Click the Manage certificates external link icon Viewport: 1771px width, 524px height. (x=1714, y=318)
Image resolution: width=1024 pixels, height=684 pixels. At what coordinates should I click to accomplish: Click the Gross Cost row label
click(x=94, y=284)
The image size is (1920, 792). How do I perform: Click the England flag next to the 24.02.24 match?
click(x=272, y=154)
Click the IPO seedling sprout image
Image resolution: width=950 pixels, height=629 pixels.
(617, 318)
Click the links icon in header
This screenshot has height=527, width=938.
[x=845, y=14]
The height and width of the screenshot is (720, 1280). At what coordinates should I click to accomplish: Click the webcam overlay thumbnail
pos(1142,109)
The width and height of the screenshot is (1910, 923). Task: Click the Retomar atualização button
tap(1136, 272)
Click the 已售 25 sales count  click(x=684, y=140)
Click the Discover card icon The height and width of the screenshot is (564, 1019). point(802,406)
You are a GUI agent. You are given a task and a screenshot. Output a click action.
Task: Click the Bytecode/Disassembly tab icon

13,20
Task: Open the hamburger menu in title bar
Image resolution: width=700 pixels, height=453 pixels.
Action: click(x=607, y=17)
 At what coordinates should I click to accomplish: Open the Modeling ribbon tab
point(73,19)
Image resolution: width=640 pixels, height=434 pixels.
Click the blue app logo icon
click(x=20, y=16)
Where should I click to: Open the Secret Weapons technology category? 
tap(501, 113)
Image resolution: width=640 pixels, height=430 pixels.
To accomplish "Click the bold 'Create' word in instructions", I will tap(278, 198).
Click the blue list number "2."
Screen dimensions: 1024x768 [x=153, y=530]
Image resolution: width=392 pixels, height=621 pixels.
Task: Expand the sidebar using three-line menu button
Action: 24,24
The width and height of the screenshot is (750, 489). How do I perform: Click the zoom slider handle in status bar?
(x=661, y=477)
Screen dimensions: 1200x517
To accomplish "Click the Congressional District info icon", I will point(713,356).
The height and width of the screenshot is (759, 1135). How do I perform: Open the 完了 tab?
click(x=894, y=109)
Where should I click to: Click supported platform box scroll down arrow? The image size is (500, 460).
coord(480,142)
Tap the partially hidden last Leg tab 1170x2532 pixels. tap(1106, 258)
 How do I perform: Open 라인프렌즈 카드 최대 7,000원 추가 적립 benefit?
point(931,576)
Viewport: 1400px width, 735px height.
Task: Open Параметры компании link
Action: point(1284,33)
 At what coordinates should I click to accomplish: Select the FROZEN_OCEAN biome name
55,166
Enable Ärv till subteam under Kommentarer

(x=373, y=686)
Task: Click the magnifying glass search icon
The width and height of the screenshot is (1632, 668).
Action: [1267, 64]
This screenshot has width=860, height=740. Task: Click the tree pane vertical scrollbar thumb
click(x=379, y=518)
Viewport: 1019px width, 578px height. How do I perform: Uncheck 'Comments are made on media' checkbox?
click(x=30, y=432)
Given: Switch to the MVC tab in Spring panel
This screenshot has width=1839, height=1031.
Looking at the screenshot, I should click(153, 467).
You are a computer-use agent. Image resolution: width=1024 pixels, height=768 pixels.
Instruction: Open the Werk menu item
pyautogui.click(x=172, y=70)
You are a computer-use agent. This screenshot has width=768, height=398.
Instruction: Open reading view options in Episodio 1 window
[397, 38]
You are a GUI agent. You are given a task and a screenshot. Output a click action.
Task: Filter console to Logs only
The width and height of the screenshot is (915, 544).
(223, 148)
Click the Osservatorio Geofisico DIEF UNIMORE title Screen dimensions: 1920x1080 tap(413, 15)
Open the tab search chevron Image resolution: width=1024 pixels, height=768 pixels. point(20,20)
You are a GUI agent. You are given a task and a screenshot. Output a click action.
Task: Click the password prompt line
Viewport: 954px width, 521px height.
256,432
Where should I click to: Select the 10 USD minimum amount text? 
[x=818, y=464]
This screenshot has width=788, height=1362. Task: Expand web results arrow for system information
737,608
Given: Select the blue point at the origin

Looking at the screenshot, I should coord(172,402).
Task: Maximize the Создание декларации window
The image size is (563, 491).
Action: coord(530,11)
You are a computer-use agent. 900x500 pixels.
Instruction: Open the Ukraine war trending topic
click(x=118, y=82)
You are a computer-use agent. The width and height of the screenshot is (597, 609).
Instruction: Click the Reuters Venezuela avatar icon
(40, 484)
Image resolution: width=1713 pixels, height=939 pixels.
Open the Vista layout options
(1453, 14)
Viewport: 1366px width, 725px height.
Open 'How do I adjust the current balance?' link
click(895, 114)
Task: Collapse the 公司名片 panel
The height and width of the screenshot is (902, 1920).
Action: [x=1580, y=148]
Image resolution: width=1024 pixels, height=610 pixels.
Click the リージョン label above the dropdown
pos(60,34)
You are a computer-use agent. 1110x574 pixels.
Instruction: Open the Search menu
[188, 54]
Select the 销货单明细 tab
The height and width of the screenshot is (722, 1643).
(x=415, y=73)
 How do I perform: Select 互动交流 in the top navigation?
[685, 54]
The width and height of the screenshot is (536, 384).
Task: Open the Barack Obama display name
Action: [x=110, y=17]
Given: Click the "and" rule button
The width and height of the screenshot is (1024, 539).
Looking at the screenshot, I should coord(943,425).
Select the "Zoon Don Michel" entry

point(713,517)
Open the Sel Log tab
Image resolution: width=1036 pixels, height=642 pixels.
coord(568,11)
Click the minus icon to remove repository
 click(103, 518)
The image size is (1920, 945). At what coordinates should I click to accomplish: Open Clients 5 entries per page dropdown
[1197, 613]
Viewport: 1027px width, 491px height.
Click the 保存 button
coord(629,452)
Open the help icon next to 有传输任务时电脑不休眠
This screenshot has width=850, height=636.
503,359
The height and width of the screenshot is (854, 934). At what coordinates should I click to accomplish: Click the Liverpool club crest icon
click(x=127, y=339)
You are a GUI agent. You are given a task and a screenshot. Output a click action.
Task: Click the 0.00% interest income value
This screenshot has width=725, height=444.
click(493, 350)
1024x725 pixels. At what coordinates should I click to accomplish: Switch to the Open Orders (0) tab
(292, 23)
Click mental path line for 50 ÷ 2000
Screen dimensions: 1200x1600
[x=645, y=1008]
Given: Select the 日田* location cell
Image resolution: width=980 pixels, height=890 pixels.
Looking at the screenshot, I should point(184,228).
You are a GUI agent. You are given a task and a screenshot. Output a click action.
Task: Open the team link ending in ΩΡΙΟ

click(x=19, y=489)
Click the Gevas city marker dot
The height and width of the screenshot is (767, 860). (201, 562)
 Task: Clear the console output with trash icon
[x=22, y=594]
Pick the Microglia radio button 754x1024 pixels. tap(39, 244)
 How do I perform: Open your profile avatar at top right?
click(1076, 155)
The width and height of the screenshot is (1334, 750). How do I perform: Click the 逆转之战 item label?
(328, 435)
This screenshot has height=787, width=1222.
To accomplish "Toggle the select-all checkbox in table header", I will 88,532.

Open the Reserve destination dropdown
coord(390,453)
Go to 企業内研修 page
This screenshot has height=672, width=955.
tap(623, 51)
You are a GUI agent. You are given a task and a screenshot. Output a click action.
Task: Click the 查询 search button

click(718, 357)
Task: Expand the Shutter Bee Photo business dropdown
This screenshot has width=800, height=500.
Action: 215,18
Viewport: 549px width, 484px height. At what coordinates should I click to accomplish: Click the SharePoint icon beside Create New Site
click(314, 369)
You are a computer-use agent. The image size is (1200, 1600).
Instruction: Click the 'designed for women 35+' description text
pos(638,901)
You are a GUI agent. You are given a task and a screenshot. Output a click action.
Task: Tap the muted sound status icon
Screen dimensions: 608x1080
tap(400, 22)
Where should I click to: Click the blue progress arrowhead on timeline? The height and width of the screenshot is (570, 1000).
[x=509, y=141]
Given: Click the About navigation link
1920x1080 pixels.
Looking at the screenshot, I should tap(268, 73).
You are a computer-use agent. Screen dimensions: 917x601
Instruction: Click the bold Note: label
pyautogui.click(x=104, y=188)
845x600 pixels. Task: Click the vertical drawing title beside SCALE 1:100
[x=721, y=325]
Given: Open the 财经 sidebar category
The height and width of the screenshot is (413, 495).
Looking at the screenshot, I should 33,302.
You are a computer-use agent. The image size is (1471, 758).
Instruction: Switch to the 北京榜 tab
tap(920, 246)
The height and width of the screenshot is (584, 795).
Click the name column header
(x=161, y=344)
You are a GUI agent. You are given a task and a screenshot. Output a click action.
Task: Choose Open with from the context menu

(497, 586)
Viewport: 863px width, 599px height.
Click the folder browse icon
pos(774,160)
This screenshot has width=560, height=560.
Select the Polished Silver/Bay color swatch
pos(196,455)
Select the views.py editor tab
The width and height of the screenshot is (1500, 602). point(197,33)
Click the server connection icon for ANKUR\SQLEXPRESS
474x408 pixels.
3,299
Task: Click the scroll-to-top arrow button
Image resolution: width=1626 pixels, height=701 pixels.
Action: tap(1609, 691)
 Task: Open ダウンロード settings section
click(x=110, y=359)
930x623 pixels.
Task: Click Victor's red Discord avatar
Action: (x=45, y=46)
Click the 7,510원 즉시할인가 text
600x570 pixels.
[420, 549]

-*-

(Required work):
For this exercise, reproduce exactly each line from the one containing "Task: Click the scroll-to-top arrow button" through the last line of the data, and no others.

(Worked solution):
Task: Click the scroll-to-top arrow button
Image resolution: width=1626 pixels, height=701 pixels.
Action: tap(1609, 691)
 Task: Open ダウンロード settings section
click(x=110, y=359)
930x623 pixels.
Task: Click Victor's red Discord avatar
Action: (x=45, y=46)
Click the 7,510원 즉시할인가 text
600x570 pixels.
[420, 549]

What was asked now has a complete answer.